Quoted passage
** Start **

Learn more about Platform products at http://www.platform.com

[ Platform Documentation ] [ Title ] [ Contents ] [ Previous ] [ Next ] [ Index ]



User-Level Checkpointing


Contents

[ Top ]


User-Level Checkpointing

LSF provides a method to checkpoint jobs on systems that do not support kernel-level checkpointing called user-level checkpointing. To implement user-level checkpointing, you must have access to your applications object files (.o files), and they must be re- linked with a set of libraries provided by LSF. This approach is transparent to your application, its code does not have to be changed and the application does not know that a checkpoint and restart has occurred.

By default, the checkpoint libraries are installed in LSF_LIBDIR and echkpnt and erestart are installed in the LSF_SERVERDIR.

Optionally, third party checkpoint and restart implementations can be used with LSF. You must use the echkpnt and erestart supplied with the implementations. To avoid overwriting the echkpnt and erestart supplied by LSF, install any third party implementations in a separate directory by defining LSB_ECHKPNT_METHOD and LSB_ECHKPNT_METHOD_DIR as environment variables or in lsf.conf.

Limitations

There are restrictions to the use of the current implementation of the checkpoint library for user-level checkpointing. These are:

In this section

[ Top ]


Building User-Level Checkpointable Jobs

Building a user-level checkpointable job involves re-linking your application object files (.o files) with the LSF checkpoint startup routine and library. LSF also provides a set of replacement linkers that call the standard linkers on your platform with the correct options to build a checkpointable application. LSF provides:

Library

The checkpoint library replaces low-level system calls such as open(), close(), and dup(), and contains signal handlers and routines to internally implement checkpointing.

** End **

Jobs
(1) According to the documentation page on user-level checkpointing, why should third-party checkpoint and restart implementations be installed in a separate directory? Answer in one to three sentences.
(2) From the documentation page on user-level checkpointing, return everything from "There are restrictions" down to "internally implement checkpointing.".
The lines are not needed.

Dataset excerpt

** Start **

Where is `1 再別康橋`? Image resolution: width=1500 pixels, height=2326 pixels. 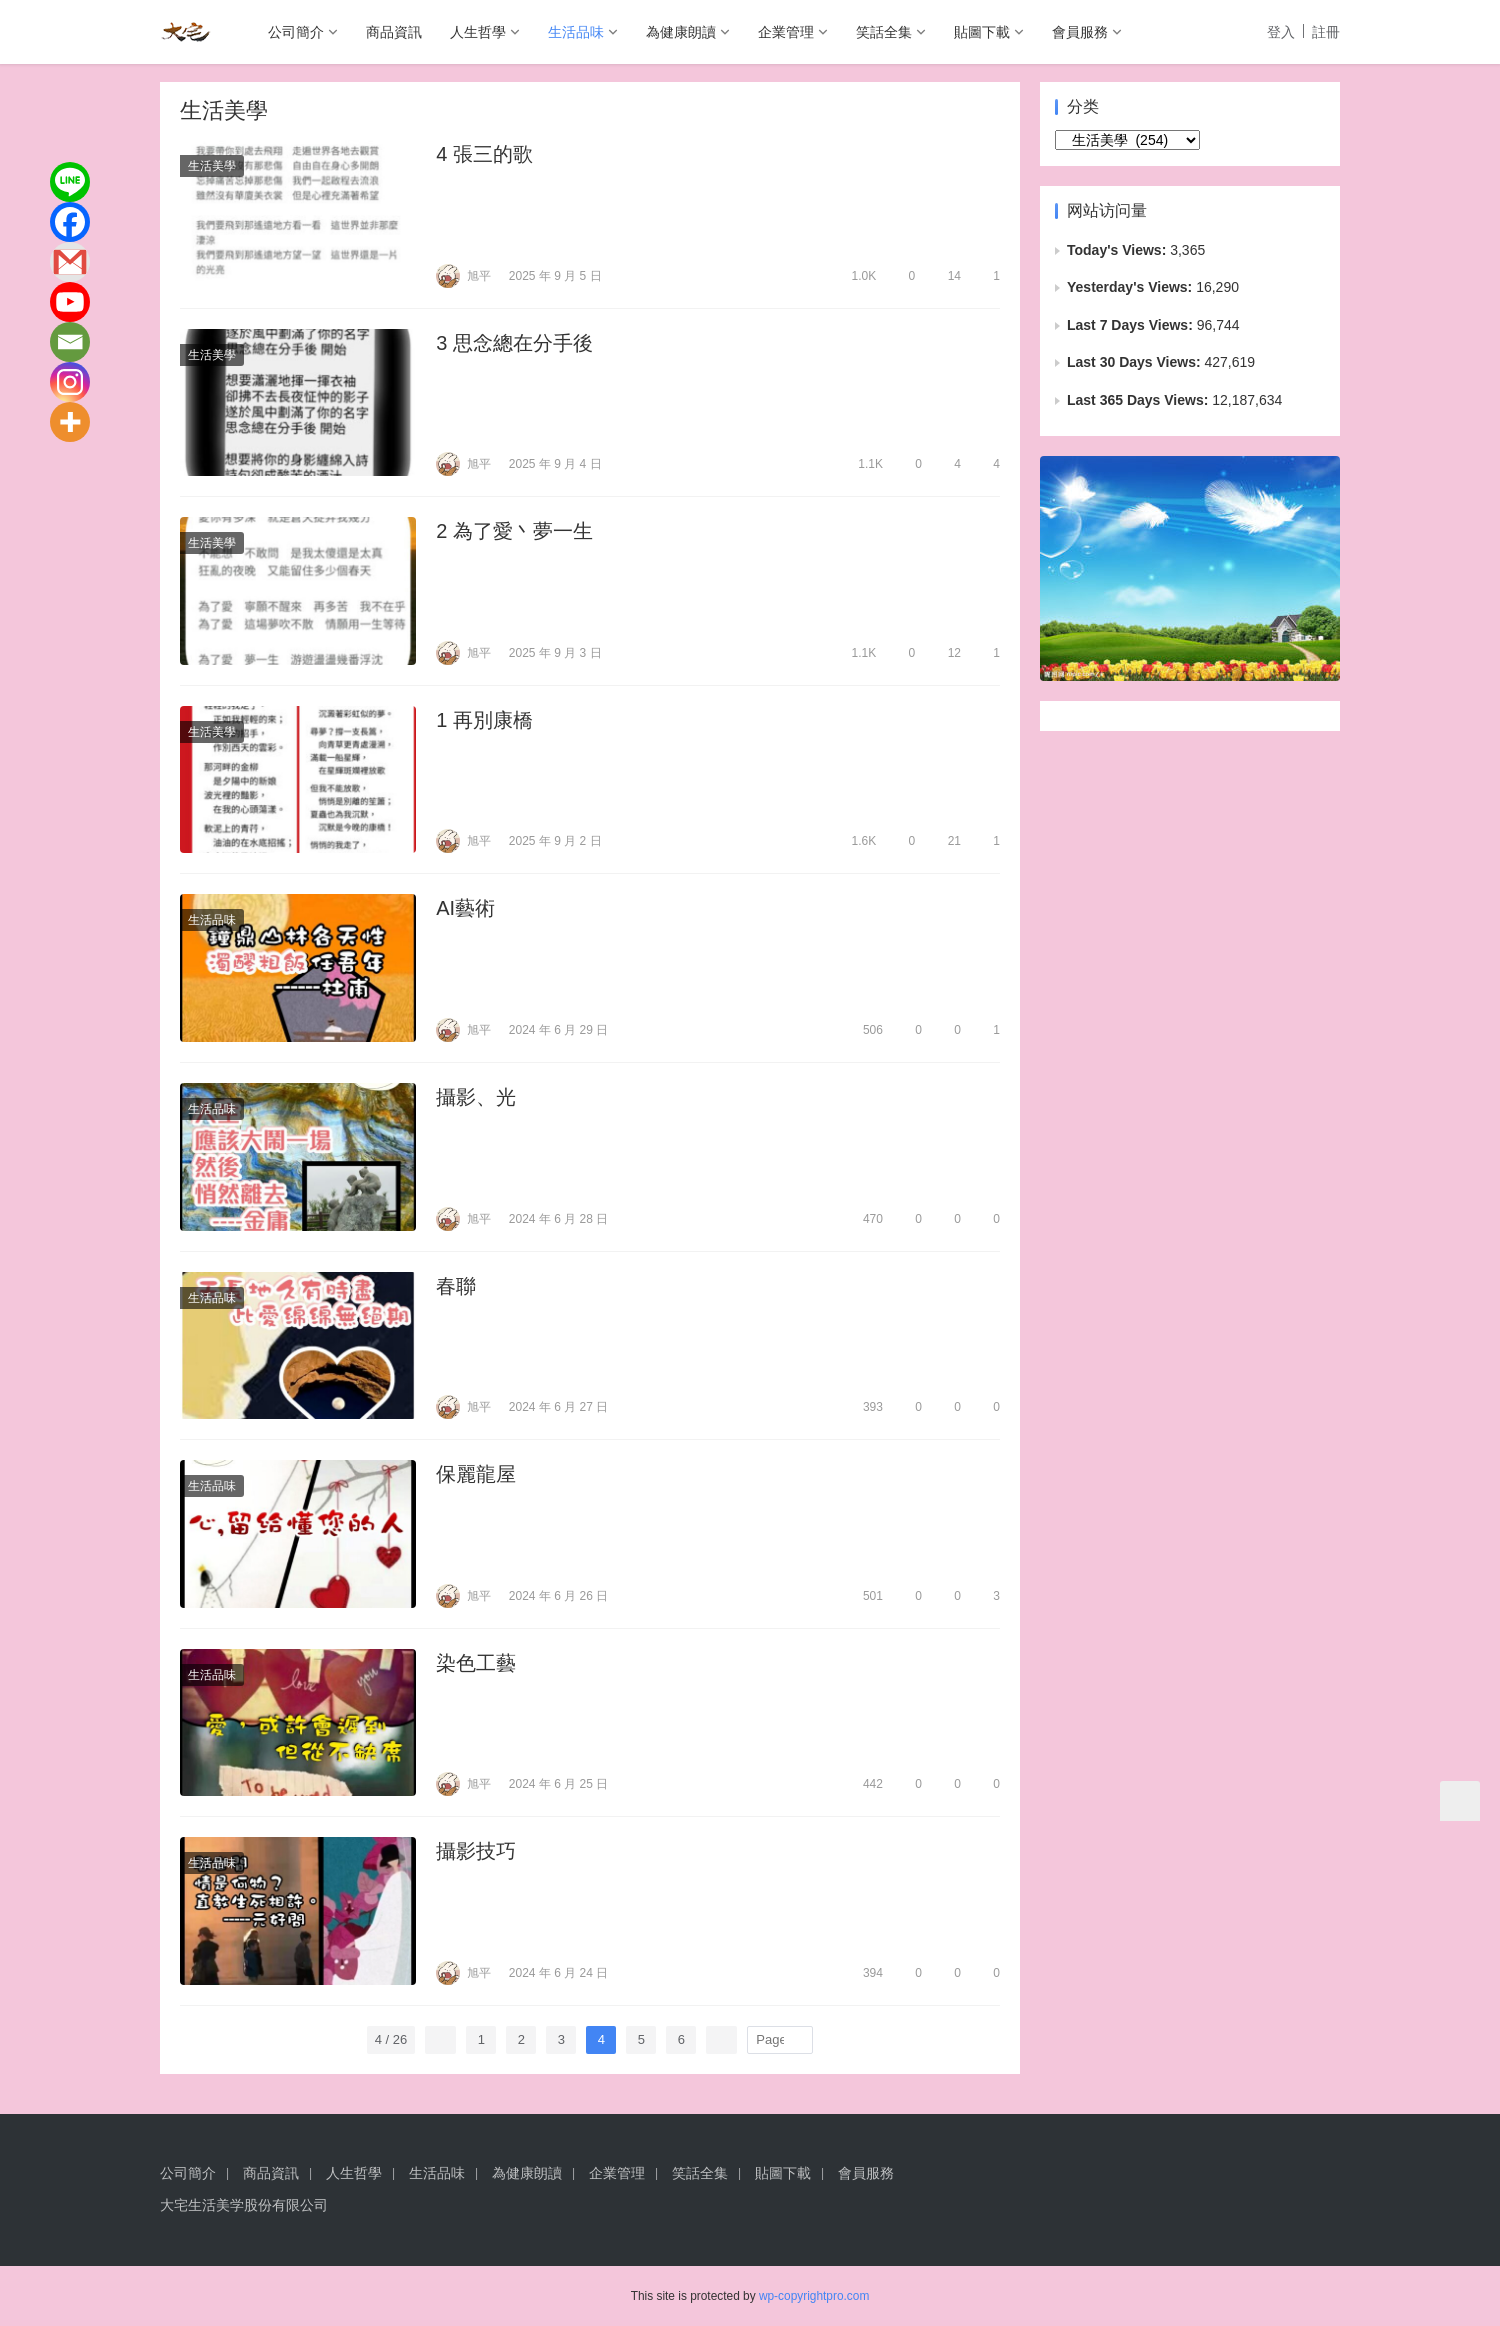 1 再別康橋 is located at coordinates (484, 720).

** End **

Answer set
(1) Third-party implementations must use their own echkpnt and erestart. Installing them in a separate directory, defined through LSB_ECHKPNT_METHOD and LSB_ECHKPNT_METHOD_DIR as environment variables or in lsf.conf, prevents them from overwriting the echkpnt and erestart that LSF supplies.

(2)
There are restrictions to the use of the current implementation of the checkpoint library for user-level checkpointing. These are:

In this section

[ Top ]


Building User-Level Checkpointable Jobs

Building a user-level checkpointable job involves re-linking your application object files (.o files) with the LSF checkpoint startup routine and library. LSF also provides a set of replacement linkers that call the standard linkers on your platform with the correct options to build a checkpointable application. LSF provides:

Library

The checkpoint library replaces low-level system calls such as open(), close(), and dup(), and contains signal handlers and routines to internally implement checkpointing.